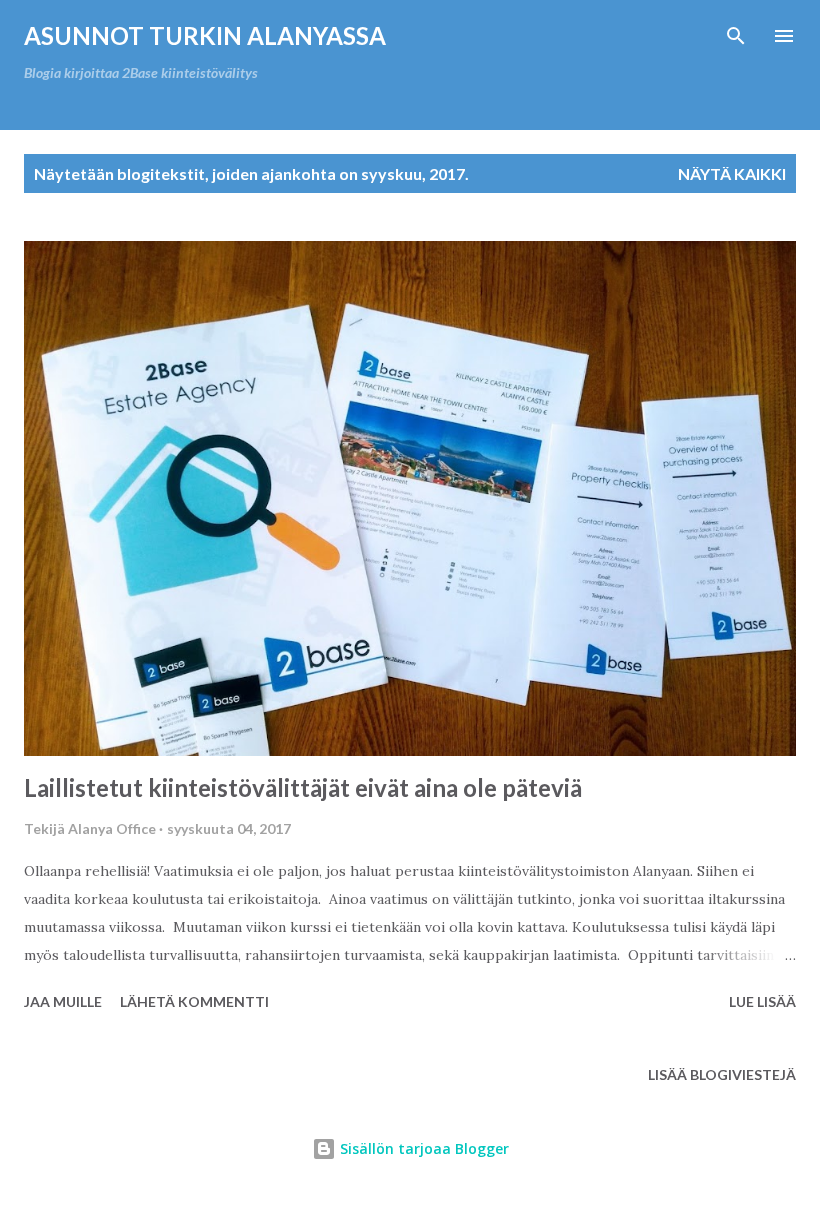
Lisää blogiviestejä (722, 1074)
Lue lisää (762, 1001)
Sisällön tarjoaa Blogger (422, 1148)
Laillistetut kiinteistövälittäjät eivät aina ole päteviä (303, 787)
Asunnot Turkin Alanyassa (205, 35)
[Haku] (736, 36)
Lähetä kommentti (194, 1001)
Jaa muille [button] (63, 1001)
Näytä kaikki (732, 173)
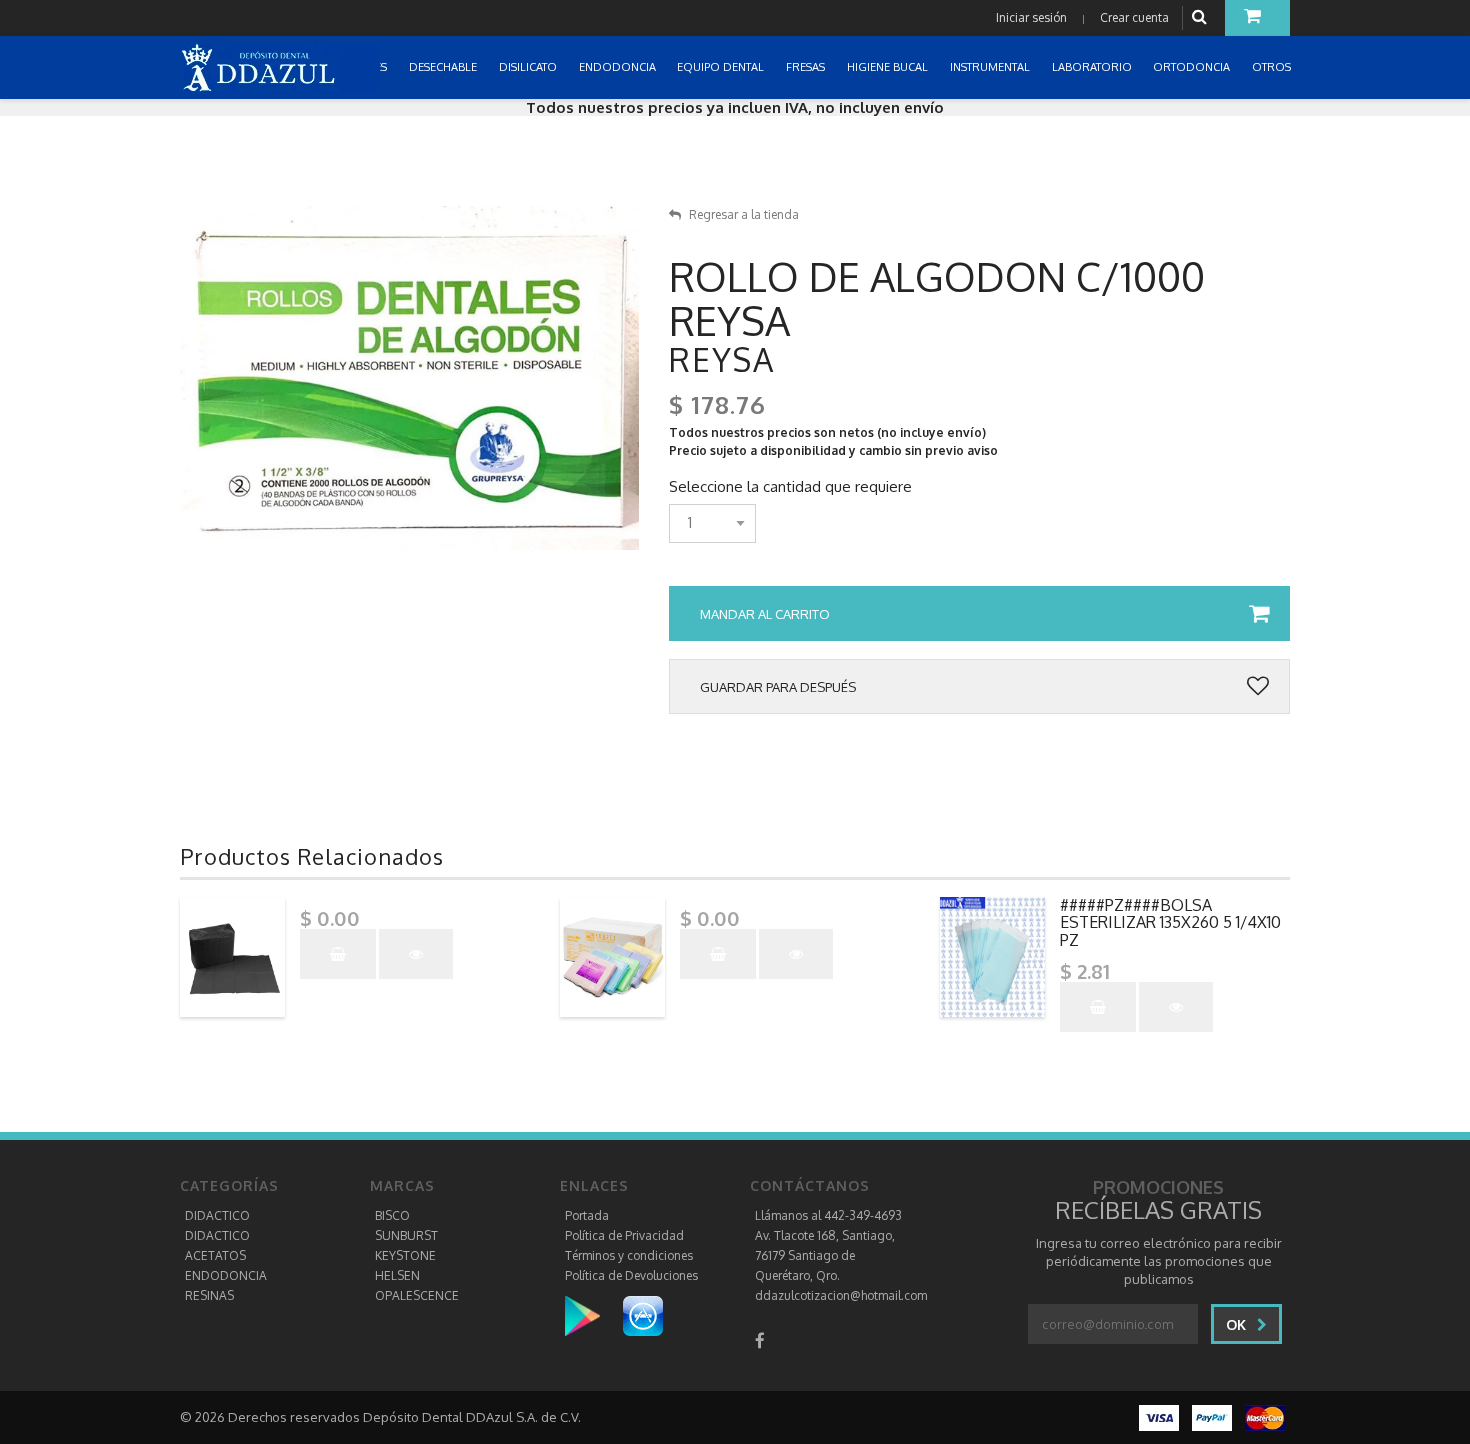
-*-
# [BRIEF]
Begin at the line with "Sisällön tarjoaa Blogger (422, 1148)" and retype exactly every line through the last one of the entries above, both included, and nothing more; pictures stay out.

# [WRITTEN SOLUTION]
Sisällön tarjoaa Blogger (422, 1148)
Laillistetut kiinteistövälittäjät eivät aina ole päteviä (303, 787)
Asunnot Turkin Alanyassa (205, 35)
[Haku] (736, 36)
Lähetä kommentti (194, 1001)
Jaa muille [button] (63, 1001)
Näytä kaikki (732, 173)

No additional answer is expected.